Objective:
Count the lines in the entries below that contain the string "breadcrumb". Reply with the number alone.

Pointing entries for text and elements

"""

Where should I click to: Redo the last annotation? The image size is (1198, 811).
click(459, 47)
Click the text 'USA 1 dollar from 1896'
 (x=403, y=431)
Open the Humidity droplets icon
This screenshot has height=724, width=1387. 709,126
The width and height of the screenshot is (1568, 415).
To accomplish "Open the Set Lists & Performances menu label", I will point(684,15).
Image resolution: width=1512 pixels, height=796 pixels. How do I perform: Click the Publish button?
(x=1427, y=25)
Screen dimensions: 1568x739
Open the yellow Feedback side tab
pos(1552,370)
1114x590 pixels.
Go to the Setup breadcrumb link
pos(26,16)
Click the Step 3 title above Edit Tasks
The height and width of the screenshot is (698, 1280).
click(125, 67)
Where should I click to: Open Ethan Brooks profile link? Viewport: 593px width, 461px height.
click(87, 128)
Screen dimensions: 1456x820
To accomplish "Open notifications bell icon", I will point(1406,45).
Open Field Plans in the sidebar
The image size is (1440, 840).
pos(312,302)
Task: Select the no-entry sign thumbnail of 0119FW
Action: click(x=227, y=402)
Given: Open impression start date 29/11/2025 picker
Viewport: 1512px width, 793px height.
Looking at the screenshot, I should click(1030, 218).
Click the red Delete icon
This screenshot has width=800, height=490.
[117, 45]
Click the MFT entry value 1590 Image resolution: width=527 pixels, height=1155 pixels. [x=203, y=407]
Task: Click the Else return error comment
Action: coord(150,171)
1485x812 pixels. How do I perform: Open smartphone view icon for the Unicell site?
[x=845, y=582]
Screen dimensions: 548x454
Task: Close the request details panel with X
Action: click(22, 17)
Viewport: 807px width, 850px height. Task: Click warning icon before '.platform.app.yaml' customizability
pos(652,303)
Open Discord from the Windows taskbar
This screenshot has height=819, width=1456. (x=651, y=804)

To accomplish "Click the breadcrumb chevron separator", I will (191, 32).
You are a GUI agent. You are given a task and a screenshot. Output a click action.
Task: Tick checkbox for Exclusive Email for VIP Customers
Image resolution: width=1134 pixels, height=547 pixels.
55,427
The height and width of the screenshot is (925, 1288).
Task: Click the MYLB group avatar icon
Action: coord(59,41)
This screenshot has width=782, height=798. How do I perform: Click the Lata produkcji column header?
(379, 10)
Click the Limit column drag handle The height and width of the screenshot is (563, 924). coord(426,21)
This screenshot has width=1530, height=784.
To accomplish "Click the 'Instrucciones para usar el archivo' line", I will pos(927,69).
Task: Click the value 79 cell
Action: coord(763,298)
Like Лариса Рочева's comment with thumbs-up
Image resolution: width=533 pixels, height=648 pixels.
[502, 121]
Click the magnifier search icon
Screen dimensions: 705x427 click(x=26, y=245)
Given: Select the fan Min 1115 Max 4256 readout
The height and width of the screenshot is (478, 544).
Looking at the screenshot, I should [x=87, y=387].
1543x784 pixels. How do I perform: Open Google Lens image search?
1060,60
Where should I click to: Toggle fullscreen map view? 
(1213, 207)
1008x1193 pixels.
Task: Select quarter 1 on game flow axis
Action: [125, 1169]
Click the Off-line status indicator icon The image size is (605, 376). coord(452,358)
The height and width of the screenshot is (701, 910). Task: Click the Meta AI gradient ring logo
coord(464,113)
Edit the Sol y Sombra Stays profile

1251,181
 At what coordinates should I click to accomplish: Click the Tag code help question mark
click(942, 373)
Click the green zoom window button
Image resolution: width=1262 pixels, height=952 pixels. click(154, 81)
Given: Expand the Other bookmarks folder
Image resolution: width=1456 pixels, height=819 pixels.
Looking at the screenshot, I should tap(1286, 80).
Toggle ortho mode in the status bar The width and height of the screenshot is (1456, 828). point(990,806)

"""

The answer:
2